Sadly, the API has now become 2nd place to the direct-to-consumer buzz that ChatGPT and Plugins provide. They are simply capitalizing on the excitement.
But there is another reasoning as to why, I think, this is happening. Mainly, that any one of us devs could have created ChatGPT by riding off the current API. But the reason why this hasn’t happened en masse is that the roadmap of the API is opaque (you can only guess based on the past trajectory) to now non-existent because ChatGPT has disrupted everything. And how could I make money without cutting out the middleman (which would be me). So bottom-dollar, low margin solution is to go direct-to-consumer. This, of course, would all be flipped upside-down if their API was cheaper.
So there is a bifurcation, where you have ChatGPT/Plugins on one end, and general API use on the other.

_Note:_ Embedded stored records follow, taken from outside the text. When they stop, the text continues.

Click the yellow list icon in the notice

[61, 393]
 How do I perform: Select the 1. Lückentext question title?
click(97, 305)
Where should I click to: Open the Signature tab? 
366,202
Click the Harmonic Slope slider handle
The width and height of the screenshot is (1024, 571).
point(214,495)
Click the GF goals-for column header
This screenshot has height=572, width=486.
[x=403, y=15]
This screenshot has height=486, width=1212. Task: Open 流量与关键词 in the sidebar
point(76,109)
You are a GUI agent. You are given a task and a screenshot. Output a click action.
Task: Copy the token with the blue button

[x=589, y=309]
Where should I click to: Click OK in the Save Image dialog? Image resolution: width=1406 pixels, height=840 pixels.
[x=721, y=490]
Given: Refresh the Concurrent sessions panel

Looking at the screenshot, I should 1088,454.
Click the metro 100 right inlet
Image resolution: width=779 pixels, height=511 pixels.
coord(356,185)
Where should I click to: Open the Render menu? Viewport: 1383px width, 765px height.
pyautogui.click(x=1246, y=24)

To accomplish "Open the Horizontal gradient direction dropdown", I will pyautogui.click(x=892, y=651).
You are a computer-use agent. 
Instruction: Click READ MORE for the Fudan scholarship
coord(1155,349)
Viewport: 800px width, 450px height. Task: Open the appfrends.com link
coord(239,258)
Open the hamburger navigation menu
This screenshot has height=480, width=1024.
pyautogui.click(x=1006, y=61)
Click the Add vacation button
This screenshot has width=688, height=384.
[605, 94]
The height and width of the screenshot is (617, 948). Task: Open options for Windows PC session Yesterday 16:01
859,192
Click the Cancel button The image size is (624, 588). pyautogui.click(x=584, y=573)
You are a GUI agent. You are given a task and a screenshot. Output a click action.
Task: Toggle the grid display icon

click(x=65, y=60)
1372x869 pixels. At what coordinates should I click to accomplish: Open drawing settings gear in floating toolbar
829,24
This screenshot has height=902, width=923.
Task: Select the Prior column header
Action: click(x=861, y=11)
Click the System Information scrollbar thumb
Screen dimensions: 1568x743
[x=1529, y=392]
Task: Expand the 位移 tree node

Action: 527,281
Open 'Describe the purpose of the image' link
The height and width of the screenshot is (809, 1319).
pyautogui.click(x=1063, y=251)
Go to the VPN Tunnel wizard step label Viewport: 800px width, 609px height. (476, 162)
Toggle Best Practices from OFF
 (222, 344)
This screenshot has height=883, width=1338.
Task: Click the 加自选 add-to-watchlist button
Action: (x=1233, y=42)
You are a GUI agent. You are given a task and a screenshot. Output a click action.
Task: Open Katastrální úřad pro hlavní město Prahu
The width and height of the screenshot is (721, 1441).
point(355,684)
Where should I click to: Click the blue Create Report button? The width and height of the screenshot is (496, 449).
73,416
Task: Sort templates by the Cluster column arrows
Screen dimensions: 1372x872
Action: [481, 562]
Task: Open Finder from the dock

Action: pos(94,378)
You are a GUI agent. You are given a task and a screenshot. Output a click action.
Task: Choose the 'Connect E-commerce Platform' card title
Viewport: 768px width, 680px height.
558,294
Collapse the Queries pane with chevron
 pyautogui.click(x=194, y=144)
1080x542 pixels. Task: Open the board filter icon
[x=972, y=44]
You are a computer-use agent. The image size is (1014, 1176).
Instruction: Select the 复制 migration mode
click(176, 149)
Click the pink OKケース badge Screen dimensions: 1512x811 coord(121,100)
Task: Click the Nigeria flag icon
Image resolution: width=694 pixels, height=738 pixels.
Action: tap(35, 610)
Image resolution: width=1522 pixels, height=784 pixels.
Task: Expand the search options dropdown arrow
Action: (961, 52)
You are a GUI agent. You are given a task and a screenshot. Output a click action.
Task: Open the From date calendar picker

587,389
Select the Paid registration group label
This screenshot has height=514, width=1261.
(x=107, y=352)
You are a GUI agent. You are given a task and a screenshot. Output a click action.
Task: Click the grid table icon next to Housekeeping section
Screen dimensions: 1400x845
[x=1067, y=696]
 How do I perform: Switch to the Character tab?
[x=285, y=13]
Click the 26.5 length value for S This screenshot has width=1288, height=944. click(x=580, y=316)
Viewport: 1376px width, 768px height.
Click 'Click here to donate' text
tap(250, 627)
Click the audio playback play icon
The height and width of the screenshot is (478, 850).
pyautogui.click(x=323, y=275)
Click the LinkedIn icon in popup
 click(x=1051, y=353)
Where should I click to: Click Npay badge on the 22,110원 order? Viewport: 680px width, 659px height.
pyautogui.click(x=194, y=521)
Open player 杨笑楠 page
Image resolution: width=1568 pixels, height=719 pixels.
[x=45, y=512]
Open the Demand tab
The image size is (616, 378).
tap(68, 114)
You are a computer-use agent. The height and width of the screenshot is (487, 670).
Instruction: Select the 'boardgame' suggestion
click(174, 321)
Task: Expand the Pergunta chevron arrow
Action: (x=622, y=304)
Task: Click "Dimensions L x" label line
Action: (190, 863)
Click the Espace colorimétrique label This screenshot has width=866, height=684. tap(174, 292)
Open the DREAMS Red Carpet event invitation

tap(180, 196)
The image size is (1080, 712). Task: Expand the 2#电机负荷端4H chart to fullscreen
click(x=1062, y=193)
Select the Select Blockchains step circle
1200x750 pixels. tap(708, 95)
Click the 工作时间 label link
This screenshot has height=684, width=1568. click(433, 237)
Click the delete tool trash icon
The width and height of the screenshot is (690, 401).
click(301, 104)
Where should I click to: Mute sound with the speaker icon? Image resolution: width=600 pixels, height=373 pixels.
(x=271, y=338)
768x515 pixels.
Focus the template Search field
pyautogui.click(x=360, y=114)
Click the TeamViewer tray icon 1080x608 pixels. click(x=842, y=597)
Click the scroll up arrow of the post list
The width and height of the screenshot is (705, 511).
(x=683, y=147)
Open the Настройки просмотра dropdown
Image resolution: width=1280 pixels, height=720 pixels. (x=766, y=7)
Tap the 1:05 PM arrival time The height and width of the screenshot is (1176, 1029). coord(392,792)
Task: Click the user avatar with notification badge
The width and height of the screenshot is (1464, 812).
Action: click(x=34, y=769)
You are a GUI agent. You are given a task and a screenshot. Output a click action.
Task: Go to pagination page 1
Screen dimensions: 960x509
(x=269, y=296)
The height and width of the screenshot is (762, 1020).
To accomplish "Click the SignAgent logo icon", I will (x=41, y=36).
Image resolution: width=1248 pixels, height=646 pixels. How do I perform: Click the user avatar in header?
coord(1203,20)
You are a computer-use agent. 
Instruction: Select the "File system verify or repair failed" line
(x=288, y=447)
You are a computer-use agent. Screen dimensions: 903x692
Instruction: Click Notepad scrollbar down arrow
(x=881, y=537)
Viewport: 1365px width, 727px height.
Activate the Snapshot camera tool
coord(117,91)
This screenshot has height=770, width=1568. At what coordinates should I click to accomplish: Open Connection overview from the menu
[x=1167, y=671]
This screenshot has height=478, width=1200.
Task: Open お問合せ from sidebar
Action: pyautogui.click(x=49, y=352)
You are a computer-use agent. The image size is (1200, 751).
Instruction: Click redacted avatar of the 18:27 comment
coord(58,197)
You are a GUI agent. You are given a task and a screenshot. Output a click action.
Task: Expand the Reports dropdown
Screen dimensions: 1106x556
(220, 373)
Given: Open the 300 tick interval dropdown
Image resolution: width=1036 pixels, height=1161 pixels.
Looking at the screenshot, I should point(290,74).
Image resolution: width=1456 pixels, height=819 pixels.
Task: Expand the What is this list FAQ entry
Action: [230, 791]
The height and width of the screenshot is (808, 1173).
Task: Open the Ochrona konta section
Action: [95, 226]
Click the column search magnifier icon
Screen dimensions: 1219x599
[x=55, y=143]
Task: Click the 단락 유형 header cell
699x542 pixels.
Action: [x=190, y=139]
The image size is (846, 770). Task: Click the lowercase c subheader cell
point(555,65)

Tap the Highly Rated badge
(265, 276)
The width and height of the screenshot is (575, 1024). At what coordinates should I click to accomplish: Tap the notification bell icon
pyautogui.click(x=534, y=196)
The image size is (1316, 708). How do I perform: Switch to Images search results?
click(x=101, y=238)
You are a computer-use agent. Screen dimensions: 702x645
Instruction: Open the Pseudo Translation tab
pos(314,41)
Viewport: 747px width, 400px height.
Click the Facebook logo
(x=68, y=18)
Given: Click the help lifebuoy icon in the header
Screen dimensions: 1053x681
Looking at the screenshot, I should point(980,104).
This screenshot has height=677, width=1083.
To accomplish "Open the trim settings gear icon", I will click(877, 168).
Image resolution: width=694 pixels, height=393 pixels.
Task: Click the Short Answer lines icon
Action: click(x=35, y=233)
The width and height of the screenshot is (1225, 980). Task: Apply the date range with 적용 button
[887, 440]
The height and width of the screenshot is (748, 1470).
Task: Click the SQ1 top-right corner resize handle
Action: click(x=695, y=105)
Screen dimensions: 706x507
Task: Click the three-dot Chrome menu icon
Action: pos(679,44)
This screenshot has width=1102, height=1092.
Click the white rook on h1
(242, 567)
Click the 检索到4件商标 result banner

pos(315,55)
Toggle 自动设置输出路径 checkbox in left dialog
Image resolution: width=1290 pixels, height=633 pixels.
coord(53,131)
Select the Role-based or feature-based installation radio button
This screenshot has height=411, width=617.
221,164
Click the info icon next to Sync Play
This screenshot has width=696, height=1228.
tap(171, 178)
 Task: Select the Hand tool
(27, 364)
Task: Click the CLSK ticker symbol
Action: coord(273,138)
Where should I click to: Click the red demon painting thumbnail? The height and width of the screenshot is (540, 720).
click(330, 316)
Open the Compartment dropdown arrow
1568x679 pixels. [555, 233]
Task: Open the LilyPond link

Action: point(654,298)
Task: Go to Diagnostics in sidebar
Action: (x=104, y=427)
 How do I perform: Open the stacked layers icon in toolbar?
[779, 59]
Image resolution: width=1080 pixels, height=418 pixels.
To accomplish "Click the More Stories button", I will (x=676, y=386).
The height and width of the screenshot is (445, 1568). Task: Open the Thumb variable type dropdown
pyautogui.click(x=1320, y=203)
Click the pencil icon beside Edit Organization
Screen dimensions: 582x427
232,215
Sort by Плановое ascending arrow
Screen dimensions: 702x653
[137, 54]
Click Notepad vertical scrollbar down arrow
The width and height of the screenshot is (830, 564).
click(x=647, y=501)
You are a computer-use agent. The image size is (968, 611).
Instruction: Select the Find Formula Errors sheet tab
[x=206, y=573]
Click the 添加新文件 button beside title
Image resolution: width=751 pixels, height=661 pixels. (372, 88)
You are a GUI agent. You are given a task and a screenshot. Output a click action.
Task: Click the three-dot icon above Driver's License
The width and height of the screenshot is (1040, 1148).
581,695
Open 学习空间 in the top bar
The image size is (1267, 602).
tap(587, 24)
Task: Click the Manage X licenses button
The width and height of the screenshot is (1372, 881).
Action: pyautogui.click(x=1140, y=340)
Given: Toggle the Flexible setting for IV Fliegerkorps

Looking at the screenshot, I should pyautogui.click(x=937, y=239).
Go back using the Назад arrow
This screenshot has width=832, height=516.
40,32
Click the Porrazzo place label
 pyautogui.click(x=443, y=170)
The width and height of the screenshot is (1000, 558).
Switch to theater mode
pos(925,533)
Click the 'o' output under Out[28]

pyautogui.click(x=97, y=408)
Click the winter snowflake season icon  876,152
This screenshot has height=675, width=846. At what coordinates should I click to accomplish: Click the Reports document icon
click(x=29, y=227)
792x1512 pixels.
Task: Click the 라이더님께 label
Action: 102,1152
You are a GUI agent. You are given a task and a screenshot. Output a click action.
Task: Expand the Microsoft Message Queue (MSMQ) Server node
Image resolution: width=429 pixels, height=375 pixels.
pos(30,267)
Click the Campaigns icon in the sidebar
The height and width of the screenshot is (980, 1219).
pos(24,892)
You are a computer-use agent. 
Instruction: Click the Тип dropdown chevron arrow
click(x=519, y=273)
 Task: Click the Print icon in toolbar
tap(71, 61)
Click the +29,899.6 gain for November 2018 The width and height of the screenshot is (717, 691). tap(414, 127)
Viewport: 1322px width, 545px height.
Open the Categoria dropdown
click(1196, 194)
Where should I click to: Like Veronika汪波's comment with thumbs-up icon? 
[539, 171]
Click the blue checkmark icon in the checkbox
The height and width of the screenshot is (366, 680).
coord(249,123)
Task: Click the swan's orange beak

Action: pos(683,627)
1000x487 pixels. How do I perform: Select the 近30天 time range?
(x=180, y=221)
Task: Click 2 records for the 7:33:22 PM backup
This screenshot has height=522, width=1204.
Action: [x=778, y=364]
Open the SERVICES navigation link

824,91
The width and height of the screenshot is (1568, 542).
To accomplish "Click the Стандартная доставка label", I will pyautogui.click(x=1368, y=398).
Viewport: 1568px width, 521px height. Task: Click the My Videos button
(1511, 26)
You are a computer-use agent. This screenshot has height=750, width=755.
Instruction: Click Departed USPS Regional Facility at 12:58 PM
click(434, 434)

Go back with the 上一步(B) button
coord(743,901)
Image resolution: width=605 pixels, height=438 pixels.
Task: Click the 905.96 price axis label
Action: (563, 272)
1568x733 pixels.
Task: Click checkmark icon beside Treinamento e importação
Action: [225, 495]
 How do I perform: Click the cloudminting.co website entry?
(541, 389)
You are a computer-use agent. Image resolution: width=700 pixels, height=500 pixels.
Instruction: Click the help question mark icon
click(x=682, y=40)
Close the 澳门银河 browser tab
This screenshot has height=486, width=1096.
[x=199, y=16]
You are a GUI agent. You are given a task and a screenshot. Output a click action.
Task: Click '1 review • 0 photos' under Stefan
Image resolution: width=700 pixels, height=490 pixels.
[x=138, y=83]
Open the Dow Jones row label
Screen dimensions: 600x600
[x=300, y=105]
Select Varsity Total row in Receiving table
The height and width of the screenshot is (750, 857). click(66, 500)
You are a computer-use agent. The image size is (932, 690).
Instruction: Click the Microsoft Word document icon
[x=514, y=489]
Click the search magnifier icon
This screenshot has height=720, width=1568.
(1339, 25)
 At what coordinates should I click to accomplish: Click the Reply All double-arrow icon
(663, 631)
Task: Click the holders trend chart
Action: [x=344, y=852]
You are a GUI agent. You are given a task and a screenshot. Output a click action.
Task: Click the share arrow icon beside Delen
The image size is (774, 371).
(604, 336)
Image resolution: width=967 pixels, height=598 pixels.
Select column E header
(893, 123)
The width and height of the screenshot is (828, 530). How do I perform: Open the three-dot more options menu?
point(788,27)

ChatGPT is a direct-to-consumer cash cow, but possibly maddening for OpenAI since they aren’t historically a consumer facing company. And OpenAI has the API ready for direct consumption by developers, and as whiney as devs get, we aren’t nearly as bad as consumers. 
So, now, $$$$$$ (ChatGPT, but deal with consumers), or, past, $$ (Devs, and be happy not dealing with consumers). I think what changed the OpenAI culture was the investment/partnership with Microsoft.